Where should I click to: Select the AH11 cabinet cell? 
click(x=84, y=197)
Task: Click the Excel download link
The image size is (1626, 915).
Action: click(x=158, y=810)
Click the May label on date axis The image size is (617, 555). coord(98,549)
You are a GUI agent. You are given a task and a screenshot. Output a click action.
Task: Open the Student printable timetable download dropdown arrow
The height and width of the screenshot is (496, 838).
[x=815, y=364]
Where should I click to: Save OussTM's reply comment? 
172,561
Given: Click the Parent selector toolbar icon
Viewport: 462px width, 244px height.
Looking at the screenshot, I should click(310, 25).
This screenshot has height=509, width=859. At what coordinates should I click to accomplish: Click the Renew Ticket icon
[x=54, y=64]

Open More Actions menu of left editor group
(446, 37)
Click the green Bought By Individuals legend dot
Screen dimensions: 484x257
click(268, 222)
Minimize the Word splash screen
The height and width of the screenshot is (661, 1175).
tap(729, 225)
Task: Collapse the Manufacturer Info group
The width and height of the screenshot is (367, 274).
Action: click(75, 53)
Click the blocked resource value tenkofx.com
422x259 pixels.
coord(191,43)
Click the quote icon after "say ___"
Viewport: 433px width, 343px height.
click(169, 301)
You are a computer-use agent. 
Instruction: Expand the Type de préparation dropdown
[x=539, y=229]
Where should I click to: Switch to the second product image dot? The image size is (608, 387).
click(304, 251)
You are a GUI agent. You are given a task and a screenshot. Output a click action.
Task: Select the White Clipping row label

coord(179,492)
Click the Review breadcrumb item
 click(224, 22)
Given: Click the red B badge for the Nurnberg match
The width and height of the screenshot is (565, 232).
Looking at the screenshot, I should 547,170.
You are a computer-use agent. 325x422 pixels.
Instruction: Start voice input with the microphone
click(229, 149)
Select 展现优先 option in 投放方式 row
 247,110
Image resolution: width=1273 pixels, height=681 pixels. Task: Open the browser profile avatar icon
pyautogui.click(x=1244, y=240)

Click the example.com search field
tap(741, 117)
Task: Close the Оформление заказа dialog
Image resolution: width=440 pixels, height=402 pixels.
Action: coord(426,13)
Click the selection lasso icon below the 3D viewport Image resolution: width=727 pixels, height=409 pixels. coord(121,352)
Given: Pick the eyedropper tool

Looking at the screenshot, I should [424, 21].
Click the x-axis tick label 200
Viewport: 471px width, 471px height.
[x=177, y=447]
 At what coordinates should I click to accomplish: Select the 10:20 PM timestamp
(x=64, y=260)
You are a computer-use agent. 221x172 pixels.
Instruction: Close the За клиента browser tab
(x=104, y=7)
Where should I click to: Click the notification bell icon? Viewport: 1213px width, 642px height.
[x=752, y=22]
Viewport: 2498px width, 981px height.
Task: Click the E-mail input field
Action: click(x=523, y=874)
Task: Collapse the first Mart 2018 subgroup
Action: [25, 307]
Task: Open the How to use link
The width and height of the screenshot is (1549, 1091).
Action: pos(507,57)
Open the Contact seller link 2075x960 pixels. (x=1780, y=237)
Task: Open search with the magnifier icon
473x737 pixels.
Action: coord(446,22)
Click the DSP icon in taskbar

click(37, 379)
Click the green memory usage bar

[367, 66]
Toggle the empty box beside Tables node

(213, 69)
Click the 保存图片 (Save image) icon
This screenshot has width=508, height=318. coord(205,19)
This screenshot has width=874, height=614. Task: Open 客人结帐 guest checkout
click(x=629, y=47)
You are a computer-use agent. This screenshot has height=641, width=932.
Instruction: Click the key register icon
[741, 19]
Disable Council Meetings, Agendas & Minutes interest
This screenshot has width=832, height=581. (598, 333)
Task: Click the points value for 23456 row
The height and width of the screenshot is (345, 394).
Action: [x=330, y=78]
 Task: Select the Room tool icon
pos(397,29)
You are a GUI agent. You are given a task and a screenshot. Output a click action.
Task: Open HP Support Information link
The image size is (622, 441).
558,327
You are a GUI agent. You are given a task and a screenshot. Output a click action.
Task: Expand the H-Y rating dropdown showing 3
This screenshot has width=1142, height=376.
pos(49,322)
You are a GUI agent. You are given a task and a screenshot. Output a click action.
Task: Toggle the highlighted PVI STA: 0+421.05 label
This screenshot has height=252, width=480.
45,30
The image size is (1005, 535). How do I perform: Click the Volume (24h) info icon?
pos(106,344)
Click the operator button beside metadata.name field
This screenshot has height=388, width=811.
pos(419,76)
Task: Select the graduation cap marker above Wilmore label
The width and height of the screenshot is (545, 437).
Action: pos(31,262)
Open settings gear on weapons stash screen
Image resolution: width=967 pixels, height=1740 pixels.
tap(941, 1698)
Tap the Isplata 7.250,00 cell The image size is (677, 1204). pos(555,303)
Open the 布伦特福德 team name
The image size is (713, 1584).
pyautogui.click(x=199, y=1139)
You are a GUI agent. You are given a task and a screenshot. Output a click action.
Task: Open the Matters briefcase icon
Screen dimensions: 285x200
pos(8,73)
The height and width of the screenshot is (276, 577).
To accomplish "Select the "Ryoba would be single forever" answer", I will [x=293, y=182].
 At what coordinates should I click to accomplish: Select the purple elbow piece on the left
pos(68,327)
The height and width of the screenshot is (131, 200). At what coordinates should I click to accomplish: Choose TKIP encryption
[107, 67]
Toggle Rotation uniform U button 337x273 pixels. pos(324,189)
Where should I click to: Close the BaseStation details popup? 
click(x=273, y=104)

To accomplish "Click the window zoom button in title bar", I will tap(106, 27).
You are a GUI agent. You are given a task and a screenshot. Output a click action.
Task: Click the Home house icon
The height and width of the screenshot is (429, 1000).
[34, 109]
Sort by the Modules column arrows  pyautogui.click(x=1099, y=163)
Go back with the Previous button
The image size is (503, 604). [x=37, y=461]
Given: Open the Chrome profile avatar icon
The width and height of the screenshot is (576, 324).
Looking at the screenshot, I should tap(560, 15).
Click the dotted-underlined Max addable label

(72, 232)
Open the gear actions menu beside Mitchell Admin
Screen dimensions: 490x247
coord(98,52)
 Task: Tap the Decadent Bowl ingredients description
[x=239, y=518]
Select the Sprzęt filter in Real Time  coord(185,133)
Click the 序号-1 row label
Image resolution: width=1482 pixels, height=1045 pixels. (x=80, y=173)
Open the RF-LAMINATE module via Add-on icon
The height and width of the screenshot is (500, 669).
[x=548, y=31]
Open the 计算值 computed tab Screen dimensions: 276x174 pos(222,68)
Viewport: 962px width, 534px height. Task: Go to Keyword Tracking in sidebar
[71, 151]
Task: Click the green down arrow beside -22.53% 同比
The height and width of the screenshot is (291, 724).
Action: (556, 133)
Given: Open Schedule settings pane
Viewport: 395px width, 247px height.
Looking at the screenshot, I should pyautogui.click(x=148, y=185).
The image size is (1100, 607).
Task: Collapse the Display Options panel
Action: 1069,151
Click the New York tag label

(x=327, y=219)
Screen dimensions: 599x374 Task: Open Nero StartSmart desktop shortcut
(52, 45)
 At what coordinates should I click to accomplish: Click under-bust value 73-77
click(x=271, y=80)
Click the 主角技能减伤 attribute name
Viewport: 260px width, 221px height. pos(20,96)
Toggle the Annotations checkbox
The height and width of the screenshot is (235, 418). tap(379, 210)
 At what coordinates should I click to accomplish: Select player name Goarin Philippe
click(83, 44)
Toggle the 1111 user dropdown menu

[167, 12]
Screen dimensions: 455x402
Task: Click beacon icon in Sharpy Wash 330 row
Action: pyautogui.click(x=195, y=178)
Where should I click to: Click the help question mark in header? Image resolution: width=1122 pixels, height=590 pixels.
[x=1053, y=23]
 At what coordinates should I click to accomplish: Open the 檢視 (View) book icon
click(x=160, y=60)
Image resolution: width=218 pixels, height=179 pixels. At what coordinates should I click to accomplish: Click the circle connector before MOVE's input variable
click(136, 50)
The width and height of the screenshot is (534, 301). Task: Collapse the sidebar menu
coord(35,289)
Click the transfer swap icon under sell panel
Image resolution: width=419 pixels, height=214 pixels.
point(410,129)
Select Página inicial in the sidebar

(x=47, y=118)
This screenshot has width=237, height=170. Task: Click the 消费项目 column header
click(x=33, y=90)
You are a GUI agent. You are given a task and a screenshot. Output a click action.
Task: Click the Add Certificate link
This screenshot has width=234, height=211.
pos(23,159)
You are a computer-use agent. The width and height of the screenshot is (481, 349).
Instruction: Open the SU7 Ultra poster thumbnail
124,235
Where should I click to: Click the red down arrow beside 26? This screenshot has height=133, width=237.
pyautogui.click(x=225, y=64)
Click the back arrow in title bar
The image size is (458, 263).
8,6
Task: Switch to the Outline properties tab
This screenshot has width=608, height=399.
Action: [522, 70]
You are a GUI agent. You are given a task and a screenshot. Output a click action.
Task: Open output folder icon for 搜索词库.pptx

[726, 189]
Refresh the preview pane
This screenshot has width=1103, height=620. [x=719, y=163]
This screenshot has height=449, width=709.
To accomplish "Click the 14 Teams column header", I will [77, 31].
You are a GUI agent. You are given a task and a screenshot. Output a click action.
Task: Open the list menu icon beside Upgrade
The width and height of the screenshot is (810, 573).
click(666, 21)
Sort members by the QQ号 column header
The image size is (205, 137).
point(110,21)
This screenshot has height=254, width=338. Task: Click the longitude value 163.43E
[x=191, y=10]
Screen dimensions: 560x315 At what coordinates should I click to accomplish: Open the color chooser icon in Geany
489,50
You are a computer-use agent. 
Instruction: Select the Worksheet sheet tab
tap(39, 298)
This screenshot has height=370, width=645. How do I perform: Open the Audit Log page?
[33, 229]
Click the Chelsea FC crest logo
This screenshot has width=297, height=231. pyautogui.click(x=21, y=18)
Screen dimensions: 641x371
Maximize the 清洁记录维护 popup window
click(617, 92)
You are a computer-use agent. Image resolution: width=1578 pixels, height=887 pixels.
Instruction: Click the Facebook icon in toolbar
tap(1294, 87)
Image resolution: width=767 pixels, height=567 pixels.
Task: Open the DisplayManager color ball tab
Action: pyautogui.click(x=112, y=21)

- ACTIVITY -
Using the entries above, find all lines with "title". Copy them.

- RESPONSE -
To accomplish "Click the window zoom button in title bar", I will tap(106, 27).
Click the back arrow in title bar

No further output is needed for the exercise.